### TASK INSTRUCTIONS
Please rescale the rows from the line containing "Click the upper" through the end of the rows, and give every line again, requests included. Multiply each coordinate in the answers by 2.55 and round to whole numbers, halves up.

╭─ EXERCISE INPUTS

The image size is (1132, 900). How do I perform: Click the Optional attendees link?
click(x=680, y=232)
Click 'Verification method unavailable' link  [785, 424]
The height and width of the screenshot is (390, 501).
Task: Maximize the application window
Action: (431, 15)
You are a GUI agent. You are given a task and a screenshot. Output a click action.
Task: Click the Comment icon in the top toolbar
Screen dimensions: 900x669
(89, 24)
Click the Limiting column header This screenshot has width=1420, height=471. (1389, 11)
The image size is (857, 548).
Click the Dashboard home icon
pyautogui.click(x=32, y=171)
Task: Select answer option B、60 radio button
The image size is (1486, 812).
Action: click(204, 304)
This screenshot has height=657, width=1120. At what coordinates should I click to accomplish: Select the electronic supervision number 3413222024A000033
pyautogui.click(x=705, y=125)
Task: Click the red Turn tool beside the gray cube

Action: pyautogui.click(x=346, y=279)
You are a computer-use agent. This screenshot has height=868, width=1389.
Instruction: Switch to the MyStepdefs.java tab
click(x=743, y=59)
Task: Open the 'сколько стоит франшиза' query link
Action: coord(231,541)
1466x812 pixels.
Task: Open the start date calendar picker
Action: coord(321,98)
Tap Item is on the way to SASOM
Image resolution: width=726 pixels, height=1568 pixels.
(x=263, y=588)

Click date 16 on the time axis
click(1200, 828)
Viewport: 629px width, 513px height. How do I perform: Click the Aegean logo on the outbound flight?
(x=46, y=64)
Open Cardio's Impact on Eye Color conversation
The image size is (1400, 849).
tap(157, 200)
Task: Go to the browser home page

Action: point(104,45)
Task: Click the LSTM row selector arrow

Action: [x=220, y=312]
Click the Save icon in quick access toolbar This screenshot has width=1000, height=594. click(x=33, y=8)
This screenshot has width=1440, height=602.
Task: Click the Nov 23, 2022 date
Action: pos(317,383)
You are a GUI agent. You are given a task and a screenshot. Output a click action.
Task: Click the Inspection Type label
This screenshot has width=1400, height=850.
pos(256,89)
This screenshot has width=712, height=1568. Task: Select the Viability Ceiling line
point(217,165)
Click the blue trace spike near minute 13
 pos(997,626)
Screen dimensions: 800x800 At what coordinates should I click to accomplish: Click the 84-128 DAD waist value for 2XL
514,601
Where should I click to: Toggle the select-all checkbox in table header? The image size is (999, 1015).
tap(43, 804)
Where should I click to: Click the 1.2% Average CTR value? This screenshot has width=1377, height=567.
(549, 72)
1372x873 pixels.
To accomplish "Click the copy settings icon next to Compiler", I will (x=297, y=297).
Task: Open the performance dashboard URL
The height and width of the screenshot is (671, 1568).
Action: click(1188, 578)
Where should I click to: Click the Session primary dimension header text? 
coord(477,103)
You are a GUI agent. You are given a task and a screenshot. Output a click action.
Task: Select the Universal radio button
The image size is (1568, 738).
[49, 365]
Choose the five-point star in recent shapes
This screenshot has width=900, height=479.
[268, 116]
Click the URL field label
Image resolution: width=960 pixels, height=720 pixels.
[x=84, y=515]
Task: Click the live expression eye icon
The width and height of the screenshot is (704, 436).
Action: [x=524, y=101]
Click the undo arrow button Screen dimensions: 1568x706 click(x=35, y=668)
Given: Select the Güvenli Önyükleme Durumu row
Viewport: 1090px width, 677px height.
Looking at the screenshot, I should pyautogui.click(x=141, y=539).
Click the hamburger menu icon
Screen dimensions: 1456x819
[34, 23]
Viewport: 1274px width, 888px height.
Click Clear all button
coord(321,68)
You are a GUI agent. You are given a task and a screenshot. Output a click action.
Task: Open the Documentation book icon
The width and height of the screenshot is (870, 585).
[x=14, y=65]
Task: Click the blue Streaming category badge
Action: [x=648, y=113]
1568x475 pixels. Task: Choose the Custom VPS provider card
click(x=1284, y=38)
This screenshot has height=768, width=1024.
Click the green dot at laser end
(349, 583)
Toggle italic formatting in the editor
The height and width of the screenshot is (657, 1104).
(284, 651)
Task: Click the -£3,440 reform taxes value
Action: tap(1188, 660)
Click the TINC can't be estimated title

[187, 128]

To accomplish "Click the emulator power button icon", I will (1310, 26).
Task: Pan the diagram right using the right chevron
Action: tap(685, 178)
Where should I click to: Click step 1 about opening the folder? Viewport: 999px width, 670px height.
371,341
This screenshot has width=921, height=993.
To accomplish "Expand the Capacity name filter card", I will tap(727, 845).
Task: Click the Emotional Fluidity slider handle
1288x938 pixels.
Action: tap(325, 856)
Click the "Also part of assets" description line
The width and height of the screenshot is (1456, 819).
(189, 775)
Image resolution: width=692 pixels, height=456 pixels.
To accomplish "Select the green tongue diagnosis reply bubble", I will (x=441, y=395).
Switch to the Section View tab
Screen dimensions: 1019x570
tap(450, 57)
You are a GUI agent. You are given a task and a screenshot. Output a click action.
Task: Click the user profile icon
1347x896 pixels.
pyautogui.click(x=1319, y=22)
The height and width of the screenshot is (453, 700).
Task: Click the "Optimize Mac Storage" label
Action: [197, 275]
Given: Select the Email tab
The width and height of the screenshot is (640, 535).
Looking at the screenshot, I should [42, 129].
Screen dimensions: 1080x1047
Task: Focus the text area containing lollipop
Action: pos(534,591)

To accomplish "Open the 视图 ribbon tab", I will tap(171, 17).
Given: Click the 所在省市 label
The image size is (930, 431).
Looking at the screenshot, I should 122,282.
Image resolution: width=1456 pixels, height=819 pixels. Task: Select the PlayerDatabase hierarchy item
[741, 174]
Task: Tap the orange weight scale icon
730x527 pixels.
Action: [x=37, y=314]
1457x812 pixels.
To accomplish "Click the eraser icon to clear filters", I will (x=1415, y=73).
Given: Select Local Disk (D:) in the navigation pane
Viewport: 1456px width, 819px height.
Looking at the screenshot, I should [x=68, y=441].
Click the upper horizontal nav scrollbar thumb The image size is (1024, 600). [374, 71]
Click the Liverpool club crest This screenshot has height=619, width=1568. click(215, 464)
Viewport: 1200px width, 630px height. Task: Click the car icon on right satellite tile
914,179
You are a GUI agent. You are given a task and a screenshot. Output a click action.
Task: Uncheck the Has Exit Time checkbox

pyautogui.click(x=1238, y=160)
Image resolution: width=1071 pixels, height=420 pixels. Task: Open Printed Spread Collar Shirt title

╰─

### FINAL RESULT
Click the upper horizontal nav scrollbar thumb The image size is (1024, 600). [954, 181]
Click the Liverpool club crest This screenshot has height=619, width=1568. click(548, 1183)
Viewport: 1200px width, 630px height. Task: Click the car icon on right satellite tile
2331,456
You are a GUI agent. You are given a task and a screenshot. Output a click action.
Task: Uncheck the Has Exit Time checkbox

pyautogui.click(x=3157, y=408)
Image resolution: width=1071 pixels, height=420 pixels. Task: Open Printed Spread Collar Shirt title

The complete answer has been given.